2.6.2.2 水蜜丸 取17家企业152批水蜜丸，按“2.3”项下方法制备供试品溶液，在“2.1.2”项色谱条件下进样测定，色谱图见图5，指纹图谱见图6，将图谱数据导入“科迈恩(北京)科技有限公司Chempattern化学计量学系统软件”[9-11]，计算相似度，结果见图7。由此可知，水蜜丸分为2组，1组13个共有峰(A组)，另1组12个共有峰(B组)，A组以相似度0.8为界，高于0.8的为A1，低于0.8的为A2(主要为TSL样品，可能是因为紫花前胡苷含量不稳定，变化较大所致)；B组为12个共有峰(相似度均低于0.8，主要集中在HBRH、XJTL-1、YJD、SCDQ、JHT、GZL、GZSJ、JLSS、TSL，可能缺失羌活醇)。同时，对LSZ、HBRH、XJTL-1、LSL样品数大于10批的企业分别计算相似度，发现LSZ所有批次样品相似度均大于0.95；HBRH有3批低于0.75，显示为离群样品，其余均大于0.95；XJTL-1有部分批次大于0.95；TSL有7批大于0.90，3批小于0.70，可能缺失羌活醇。

2.紫花前胡苷 10.藁本内酯 11.羌活醇 12.蛇床子素13.异欧前胡素2.nodakenin 10.ligustilide 11.notopterol 12.osthole 13.isoimperatorin图5 水蜜丸中各成分HPLC色谱图Fig.5 HPLC chromatograms of various constituents in water-honeyed pills

图6 152批水蜜丸HPLC指纹图谱Fig.6 HPLC fingerprints for one hundred and fifty-two batches of water-honeyed pills

图7 152批水蜜丸相似度分布Fig.7 Similarity distribution for one hundred and fifty-two batches of water-honeyed pills

2.7 原料药材归属 取羌活、独活、当归对照药材及各饮片阴性制剂适量，按“2.3”项下方法制备相应溶液，在“2.1.2”项色谱条件下进样测定，对保留时间一致、阴性制剂供试品溶液中未出现的色谱峰进行分析，再根据紫外光谱信息，对全方中与对照药材指纹图谱中的相关色谱峰进行归属。结果，天麻丸中有13个特征峰，峰1～2、11、13归属于羌活(2020年版《中国药典》羌活药材项下有2个基原，分别为羌活、宽叶羌活，在色谱图中发现两者相差较大，羌活醇、异欧前胡素为共有峰)，见图8；峰3～7、12归属于独活，见图9；峰10归属于当归，见图10。以二氢欧山芹醇当归酸酯为参照[12-13]，出峰时间为47.8 min左右，为独活特征性成分之一，但在其阴性制剂中有干扰，故未作为特征峰进行考察。

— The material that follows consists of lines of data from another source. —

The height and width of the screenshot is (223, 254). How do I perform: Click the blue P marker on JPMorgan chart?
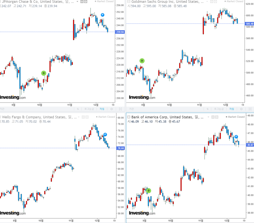(102, 15)
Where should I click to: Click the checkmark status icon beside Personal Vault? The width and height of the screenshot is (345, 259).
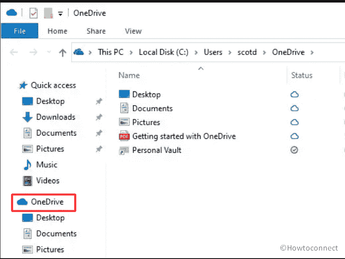[295, 150]
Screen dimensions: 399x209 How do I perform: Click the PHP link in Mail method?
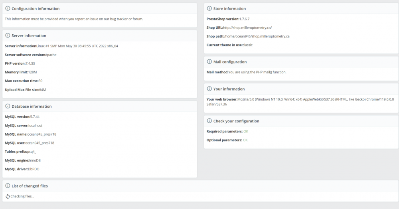(259, 72)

2.紫花前胡苷 11.羌活醇 13.异欧前胡素2.nodakenin 11.notopterol 13. isoimperatorin图8 各样品HPLC指纹图谱(Ⅰ)Fig.8 HPLC fingerprints for various samples (Ⅰ)

12.蛇床子素12.osthole图9 各样品HPLC指纹图谱(Ⅱ)Fig.9 HPLC fingerprints for various samples (Ⅱ)

10.藁本内酯10.ligustilide图10 各样品HPLC指纹图谱(Ⅲ)Fig.10 HPLC fingerprints for various samples (Ⅲ)

2.8 独活虚假投料检出 XJTL-2(批号13030003、13030004)、XJTL-1(批号141101)未检出独活特征峰及蛇床子素，见图11，故判定未投料独活。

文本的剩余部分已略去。